:: EXTRACTED DATA ::
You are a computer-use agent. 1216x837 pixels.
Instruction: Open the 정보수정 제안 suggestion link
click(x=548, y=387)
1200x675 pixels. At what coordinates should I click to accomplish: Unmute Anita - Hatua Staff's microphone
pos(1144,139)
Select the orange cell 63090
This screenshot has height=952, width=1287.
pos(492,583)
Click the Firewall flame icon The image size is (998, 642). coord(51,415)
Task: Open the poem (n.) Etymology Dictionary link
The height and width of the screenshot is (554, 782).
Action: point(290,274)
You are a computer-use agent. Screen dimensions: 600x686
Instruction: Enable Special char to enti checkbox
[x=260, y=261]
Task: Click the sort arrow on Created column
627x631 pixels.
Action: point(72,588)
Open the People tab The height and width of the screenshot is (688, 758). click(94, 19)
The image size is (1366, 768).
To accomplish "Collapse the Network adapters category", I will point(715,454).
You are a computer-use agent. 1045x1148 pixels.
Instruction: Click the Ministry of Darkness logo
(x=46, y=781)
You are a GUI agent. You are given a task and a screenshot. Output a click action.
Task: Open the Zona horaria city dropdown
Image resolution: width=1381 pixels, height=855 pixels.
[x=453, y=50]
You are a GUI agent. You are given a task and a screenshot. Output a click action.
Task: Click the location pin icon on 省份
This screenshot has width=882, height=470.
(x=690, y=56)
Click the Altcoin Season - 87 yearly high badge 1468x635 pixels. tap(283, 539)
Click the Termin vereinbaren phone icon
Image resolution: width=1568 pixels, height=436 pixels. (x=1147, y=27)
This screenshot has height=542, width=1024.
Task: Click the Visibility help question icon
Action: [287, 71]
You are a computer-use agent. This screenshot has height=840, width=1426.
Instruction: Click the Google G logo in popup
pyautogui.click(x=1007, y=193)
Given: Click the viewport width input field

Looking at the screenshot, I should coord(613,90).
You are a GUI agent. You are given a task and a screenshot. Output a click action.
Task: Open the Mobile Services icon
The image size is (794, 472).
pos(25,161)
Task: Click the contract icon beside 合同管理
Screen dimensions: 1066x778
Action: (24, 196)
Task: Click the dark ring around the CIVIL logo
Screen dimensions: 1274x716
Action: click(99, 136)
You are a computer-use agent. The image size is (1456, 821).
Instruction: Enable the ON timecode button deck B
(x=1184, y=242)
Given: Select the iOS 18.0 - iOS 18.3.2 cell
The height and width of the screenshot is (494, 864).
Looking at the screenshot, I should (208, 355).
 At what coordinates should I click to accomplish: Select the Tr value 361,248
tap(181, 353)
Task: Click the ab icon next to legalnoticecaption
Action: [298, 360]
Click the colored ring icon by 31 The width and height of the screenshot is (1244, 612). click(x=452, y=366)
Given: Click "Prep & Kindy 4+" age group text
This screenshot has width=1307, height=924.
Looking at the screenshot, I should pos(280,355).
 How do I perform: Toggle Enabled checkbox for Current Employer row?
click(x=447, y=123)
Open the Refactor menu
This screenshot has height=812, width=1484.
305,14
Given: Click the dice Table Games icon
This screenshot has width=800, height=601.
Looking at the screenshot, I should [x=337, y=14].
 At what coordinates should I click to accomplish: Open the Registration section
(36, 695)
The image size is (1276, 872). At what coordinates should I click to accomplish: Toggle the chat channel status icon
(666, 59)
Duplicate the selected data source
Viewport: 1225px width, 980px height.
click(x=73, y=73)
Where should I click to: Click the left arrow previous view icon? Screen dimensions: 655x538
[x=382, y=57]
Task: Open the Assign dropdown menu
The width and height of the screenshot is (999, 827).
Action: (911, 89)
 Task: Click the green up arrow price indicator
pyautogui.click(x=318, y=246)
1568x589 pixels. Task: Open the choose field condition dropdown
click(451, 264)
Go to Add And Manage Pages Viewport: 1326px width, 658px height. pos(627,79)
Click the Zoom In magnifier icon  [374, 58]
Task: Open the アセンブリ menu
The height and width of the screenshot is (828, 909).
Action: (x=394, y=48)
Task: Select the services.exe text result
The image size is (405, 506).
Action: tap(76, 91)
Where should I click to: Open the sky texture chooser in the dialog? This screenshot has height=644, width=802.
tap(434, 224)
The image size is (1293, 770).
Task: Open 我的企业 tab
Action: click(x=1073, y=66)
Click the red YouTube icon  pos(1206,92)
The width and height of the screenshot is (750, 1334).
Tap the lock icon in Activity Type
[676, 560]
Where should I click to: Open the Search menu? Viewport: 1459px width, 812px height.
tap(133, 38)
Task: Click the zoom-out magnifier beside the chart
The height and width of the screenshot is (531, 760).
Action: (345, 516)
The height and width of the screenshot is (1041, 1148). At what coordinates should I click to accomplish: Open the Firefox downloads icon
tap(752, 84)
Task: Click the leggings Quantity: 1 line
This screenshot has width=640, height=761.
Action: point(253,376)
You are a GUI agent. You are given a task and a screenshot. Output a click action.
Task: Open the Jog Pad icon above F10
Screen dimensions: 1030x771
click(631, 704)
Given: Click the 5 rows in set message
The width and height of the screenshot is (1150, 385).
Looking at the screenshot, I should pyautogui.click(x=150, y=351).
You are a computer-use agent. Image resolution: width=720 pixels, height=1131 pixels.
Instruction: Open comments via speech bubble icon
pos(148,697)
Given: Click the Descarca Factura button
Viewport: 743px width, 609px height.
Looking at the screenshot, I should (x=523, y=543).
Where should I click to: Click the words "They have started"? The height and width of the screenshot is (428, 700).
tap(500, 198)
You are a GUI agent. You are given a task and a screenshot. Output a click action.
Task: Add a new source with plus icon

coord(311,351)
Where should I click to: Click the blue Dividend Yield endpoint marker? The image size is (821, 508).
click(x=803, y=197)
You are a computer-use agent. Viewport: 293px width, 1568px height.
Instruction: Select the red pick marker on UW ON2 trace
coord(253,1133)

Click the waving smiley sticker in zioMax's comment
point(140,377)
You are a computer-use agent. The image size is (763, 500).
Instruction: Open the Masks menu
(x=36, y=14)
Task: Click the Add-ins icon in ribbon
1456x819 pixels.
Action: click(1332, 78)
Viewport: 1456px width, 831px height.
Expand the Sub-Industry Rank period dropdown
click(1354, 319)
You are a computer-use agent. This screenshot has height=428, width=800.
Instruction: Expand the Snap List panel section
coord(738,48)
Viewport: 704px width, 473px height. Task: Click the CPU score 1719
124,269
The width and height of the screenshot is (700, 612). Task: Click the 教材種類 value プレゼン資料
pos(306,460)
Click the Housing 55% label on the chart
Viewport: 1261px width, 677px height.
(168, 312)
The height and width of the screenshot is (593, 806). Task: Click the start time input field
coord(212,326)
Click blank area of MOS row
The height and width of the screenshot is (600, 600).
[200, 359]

:: TASK BRIEF ::
Look above for the line with "The height and width of the screenshot is (1041, 1148)."; retype exactly that line, every line after it up to the line with "Given: Click the Descarca Factura button", and that line too, nothing else.

:: EXERCISE SOLUTION ::
The height and width of the screenshot is (1041, 1148). At what coordinates should I click to accomplish: Open the Firefox downloads icon
tap(752, 84)
Task: Click the leggings Quantity: 1 line
This screenshot has width=640, height=761.
Action: point(253,376)
You are a GUI agent. You are given a task and a screenshot. Output a click action.
Task: Open the Jog Pad icon above F10
Screen dimensions: 1030x771
click(631, 704)
Given: Click the 5 rows in set message
The width and height of the screenshot is (1150, 385).
Looking at the screenshot, I should pyautogui.click(x=150, y=351).
You are a computer-use agent. Image resolution: width=720 pixels, height=1131 pixels.
Instruction: Open comments via speech bubble icon
pos(148,697)
Given: Click the Descarca Factura button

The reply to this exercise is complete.